A programmer either choose C strings for this kind of stuff,
at the cost of losing some functionalities of C++’s string class provides,
or he goes with C++ strings knowing that they are not really of zero overhead.
C++17 introduced string_view
that might mitigate this problem,
but also introduced some new issues.
Secondly, there should be a way to express the idea that a string is a constant.
And I am not saying that you should mark your strings with const
whenever possible.
The following code does not guarantee the string will not be altered during its lifetime:
const std::string s = "some string literal that does not fit SSO";
The reason for this is that C++ does not propagate constness of an object along the chain of pointers, that is, with the following code
struct A {char* p;};
const A a;
The language only guarantee that the value of p
won’t be
changed during its lifetime (provided constness is not cast away),
but the content of the on-heap memory chunk pointed by p
might be
changed (you know how).
This prohibits a whole load of optimizations that might otherwise kick in.
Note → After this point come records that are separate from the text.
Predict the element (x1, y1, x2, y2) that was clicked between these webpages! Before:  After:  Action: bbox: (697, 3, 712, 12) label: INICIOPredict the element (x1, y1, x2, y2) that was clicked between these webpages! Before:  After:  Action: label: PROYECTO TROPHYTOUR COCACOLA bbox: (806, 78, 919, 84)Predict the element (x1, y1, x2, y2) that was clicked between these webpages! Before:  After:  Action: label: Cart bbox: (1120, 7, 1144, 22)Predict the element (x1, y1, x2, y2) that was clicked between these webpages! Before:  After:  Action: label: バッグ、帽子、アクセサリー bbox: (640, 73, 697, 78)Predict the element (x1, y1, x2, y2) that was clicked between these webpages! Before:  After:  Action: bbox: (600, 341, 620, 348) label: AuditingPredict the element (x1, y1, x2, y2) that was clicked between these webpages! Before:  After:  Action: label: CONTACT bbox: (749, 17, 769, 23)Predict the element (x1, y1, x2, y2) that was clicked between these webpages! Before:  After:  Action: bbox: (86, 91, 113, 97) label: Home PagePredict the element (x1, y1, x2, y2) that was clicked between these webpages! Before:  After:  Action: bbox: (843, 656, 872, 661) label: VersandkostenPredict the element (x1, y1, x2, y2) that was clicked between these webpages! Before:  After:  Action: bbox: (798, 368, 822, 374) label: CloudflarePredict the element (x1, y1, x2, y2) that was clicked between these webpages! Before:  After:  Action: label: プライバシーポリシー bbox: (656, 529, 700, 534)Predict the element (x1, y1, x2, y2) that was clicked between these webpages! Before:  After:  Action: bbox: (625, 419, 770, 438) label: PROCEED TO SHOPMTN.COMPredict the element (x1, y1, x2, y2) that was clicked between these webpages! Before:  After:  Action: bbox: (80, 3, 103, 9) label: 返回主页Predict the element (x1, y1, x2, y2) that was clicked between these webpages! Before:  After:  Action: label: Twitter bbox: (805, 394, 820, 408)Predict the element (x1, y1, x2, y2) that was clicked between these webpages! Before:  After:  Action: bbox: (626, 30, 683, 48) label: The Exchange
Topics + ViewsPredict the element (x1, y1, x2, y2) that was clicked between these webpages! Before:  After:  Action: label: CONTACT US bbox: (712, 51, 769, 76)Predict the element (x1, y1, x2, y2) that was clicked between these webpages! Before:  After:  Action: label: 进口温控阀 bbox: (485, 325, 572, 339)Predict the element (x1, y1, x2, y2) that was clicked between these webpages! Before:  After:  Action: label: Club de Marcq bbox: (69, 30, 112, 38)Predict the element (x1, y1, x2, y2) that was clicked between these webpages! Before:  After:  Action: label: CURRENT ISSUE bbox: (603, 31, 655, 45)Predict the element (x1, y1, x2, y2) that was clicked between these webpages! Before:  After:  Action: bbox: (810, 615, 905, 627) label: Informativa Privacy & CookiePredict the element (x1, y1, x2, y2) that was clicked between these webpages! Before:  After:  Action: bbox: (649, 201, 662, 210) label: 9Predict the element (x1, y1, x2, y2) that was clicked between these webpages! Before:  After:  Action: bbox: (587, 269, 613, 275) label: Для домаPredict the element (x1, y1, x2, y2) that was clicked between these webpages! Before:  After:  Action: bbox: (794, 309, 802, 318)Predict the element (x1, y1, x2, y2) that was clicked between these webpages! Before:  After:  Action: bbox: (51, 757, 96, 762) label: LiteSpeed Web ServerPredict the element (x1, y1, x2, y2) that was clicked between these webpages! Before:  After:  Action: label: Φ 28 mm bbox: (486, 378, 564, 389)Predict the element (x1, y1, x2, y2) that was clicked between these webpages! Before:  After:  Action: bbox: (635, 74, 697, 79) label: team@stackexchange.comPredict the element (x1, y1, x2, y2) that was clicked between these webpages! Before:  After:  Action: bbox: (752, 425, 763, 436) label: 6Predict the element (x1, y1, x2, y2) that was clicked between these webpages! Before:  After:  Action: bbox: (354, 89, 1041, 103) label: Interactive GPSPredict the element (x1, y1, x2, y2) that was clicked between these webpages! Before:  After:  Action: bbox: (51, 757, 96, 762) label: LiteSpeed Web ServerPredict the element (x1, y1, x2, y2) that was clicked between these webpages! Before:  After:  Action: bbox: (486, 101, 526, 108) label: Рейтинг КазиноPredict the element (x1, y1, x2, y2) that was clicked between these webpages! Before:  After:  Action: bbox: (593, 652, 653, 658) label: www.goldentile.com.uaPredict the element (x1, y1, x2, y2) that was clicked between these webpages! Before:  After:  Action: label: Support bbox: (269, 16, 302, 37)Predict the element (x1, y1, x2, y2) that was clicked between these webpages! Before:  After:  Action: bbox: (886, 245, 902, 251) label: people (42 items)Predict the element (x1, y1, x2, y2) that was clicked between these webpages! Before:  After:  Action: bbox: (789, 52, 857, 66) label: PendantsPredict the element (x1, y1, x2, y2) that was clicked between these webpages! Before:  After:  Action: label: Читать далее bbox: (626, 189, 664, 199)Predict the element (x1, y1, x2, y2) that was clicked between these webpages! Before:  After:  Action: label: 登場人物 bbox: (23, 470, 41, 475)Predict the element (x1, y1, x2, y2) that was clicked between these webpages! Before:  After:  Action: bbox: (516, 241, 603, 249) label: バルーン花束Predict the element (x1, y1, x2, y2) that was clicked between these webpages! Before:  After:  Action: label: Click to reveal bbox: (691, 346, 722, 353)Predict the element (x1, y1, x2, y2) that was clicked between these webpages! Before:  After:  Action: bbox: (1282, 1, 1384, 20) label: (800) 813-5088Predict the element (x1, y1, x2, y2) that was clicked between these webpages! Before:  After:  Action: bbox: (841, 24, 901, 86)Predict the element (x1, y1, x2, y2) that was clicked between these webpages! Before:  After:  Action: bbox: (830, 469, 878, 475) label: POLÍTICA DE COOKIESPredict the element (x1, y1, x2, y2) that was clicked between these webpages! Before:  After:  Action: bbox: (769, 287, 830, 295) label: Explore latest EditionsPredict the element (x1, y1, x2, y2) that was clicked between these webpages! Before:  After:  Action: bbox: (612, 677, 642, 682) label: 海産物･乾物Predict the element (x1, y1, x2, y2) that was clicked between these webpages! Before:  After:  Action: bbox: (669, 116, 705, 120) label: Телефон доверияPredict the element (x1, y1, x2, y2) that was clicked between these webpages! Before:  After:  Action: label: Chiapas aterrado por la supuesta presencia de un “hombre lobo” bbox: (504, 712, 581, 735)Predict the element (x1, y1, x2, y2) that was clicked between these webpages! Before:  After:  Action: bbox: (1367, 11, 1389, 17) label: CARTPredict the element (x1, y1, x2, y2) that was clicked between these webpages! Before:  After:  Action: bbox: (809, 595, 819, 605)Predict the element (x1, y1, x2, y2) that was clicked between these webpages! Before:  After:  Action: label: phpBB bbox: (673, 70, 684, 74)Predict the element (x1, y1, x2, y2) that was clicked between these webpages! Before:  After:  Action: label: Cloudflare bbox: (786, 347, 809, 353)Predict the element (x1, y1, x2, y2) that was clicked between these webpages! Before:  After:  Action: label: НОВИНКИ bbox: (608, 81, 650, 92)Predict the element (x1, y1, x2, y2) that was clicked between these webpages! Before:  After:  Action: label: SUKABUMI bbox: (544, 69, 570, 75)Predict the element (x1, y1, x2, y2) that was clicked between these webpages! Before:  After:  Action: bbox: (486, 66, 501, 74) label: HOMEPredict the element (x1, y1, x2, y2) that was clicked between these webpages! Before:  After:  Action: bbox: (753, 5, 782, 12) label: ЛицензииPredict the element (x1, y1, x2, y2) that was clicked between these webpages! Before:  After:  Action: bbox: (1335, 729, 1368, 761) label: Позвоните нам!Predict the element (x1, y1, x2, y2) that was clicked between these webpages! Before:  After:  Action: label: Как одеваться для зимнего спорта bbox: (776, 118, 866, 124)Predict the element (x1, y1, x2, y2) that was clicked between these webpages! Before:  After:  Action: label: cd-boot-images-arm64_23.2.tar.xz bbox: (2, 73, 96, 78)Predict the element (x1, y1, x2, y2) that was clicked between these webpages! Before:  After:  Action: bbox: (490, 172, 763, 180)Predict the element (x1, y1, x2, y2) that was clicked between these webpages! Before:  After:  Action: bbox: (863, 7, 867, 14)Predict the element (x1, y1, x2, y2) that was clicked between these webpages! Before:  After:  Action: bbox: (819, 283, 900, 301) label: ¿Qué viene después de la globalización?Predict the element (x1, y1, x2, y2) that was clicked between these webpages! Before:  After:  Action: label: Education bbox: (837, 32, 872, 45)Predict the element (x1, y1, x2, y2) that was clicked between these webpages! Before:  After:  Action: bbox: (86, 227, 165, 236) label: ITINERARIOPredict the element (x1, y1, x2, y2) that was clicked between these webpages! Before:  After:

This may not be a big issue for other types,
but strings are used so frequently in programming,
there must be a price tag attached to it.
I don’t think there is easy fix for this without breaking backward compatibility.
Thirdly, strings should be promoted to stack strings when escape analysis show that the string is only short-lived. Though I don’t have concrete numbers, my estimation is that most of strings used in a typical program are short-lived small strings. This is why Small String Optimization (SSO) can help with performance. But SSO is too restrictive, strings that are larger than 24 (with GCC), or 32 (with Clang) chars can not be optimized with it. Modern OSes have large thread stacks. A Linux thread on 64-bit platforms have 8MB stack memory. This means, if a program is constantly exchanging small strings varying from several bytes long to several hundreds bytes long with the external world, it can have a large performance boost by eliminating heap allocation of strings. Many short-lived strings should not incur heap allocation at all. If Escape Analysis alone is not enough, programmers should be given the option to mark a string as short-lived and small, so that the compiler can make the string reside on the stack. If this is the case, SSO will not be necessary, because SSO now becomes a special case of the stack string optimization. To make this optimization possible, if I am not mistaken, requires C++ makes an exception for stack strings to temporally disable stack unwinding, so that when a function returns a stack string created inside the function is still accessible to the calling function. The string is deallocated via stack unwinding only when its lifetime ends.